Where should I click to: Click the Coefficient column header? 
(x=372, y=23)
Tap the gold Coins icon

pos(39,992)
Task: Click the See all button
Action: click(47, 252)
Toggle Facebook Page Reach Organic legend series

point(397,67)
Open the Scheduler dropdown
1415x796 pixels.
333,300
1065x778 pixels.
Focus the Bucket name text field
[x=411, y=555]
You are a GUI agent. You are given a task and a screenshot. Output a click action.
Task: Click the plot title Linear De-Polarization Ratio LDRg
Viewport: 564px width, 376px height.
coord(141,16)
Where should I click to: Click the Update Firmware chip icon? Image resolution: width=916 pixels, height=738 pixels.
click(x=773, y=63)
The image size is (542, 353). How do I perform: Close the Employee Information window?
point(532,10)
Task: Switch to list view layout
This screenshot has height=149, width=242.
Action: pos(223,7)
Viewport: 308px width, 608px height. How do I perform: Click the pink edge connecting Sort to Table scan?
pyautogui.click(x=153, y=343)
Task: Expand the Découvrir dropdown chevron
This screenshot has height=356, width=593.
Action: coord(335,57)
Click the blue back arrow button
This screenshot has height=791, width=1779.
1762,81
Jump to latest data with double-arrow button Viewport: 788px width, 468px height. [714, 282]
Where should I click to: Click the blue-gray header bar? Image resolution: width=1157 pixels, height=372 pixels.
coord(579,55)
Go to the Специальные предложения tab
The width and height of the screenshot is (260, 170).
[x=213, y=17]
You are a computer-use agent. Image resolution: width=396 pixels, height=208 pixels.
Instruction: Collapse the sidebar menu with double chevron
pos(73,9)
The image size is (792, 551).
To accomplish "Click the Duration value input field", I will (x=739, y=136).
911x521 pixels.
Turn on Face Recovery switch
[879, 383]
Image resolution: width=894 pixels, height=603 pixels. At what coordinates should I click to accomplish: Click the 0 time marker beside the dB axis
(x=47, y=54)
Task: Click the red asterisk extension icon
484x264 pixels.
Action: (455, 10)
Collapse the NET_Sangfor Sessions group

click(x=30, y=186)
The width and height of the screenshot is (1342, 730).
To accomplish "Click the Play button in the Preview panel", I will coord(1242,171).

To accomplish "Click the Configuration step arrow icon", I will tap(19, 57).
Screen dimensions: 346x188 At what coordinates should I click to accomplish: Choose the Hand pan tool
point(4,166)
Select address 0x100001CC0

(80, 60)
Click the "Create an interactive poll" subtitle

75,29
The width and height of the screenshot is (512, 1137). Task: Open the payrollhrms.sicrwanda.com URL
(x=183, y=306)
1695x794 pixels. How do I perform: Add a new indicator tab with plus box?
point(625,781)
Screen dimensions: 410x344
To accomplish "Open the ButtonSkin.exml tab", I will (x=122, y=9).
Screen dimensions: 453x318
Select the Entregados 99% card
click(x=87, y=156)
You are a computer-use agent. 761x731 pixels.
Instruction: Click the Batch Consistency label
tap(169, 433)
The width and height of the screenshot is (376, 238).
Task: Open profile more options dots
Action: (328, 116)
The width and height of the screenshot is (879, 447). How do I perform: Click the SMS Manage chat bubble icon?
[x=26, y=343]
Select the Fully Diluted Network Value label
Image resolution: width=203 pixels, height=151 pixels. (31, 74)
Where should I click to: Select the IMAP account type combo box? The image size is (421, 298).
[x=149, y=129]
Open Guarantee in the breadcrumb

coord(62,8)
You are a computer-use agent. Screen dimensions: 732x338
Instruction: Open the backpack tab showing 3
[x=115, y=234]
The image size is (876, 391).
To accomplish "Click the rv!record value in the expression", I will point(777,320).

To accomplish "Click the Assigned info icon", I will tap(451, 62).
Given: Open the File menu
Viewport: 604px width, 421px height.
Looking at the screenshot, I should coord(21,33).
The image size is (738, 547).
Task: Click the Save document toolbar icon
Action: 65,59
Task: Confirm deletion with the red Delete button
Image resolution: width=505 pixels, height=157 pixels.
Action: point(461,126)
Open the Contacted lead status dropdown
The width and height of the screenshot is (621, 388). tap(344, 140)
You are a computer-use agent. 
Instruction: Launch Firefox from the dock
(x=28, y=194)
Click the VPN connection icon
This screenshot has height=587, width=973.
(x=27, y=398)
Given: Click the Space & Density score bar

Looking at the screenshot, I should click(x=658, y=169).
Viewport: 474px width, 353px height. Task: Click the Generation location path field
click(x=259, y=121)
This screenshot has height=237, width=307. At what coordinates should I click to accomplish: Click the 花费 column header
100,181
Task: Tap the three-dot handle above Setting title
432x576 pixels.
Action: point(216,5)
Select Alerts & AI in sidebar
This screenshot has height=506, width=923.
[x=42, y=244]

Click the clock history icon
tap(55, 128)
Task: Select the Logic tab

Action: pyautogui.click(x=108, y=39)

_Task goal_
Would you transcribe, unchanged, every line of the material from the one containing "Task: Tap the" to the very end, including both, and nothing else?

_Answer space_
Task: Tap the three-dot handle above Setting title
432x576 pixels.
Action: point(216,5)
Select Alerts & AI in sidebar
This screenshot has height=506, width=923.
[x=42, y=244]

Click the clock history icon
tap(55, 128)
Task: Select the Logic tab

Action: pyautogui.click(x=108, y=39)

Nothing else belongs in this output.